Segment Start: MATERIAL PROVIDED

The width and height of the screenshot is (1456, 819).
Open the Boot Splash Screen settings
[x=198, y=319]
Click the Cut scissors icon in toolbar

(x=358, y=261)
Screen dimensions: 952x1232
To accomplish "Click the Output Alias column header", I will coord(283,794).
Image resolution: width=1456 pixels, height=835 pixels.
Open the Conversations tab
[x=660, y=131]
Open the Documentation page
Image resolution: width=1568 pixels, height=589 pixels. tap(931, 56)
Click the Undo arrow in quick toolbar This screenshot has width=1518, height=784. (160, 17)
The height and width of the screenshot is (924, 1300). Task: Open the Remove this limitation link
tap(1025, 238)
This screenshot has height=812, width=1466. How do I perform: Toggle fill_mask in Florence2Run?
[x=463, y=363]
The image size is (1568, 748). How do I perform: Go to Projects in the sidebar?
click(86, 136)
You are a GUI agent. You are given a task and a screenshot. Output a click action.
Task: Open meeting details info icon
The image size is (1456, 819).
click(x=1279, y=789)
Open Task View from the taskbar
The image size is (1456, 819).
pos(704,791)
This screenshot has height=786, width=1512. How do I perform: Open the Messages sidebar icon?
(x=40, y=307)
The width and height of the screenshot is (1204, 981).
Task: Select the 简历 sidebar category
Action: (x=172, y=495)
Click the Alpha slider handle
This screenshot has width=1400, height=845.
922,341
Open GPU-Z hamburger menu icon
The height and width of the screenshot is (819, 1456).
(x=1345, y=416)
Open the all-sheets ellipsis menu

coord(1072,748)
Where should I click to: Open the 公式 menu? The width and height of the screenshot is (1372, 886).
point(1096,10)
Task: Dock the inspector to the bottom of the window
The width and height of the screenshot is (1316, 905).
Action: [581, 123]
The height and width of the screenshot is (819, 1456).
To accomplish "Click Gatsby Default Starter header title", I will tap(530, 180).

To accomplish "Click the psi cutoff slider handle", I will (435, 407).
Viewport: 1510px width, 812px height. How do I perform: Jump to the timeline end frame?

Segment End: MATERIAL PROVIDED

■ TASK DIRECTIONS ■
Please output each record exactly as it appears above.

■ EXERCISE ANSWER ■
The width and height of the screenshot is (1456, 819).
Open the Boot Splash Screen settings
[x=198, y=319]
Click the Cut scissors icon in toolbar

(x=358, y=261)
Screen dimensions: 952x1232
To accomplish "Click the Output Alias column header", I will coord(283,794).
Image resolution: width=1456 pixels, height=835 pixels.
Open the Conversations tab
[x=660, y=131]
Open the Documentation page
Image resolution: width=1568 pixels, height=589 pixels. tap(931, 56)
Click the Undo arrow in quick toolbar This screenshot has width=1518, height=784. (160, 17)
The height and width of the screenshot is (924, 1300). Task: Open the Remove this limitation link
tap(1025, 238)
This screenshot has height=812, width=1466. How do I perform: Toggle fill_mask in Florence2Run?
[x=463, y=363]
The image size is (1568, 748). How do I perform: Go to Projects in the sidebar?
click(86, 136)
You are a GUI agent. You are given a task and a screenshot. Output a click action.
Task: Open meeting details info icon
The image size is (1456, 819).
click(x=1279, y=789)
Open Task View from the taskbar
The image size is (1456, 819).
pos(704,791)
This screenshot has height=786, width=1512. How do I perform: Open the Messages sidebar icon?
(x=40, y=307)
The width and height of the screenshot is (1204, 981).
Task: Select the 简历 sidebar category
Action: (x=172, y=495)
Click the Alpha slider handle
This screenshot has width=1400, height=845.
922,341
Open GPU-Z hamburger menu icon
The height and width of the screenshot is (819, 1456).
(x=1345, y=416)
Open the all-sheets ellipsis menu

coord(1072,748)
Where should I click to: Open the 公式 menu? The width and height of the screenshot is (1372, 886).
point(1096,10)
Task: Dock the inspector to the bottom of the window
The width and height of the screenshot is (1316, 905).
Action: [581, 123]
The height and width of the screenshot is (819, 1456).
To accomplish "Click Gatsby Default Starter header title", I will tap(530, 180).

To accomplish "Click the psi cutoff slider handle", I will (435, 407).
Viewport: 1510px width, 812px height. How do I perform: Jump to the timeline end frame?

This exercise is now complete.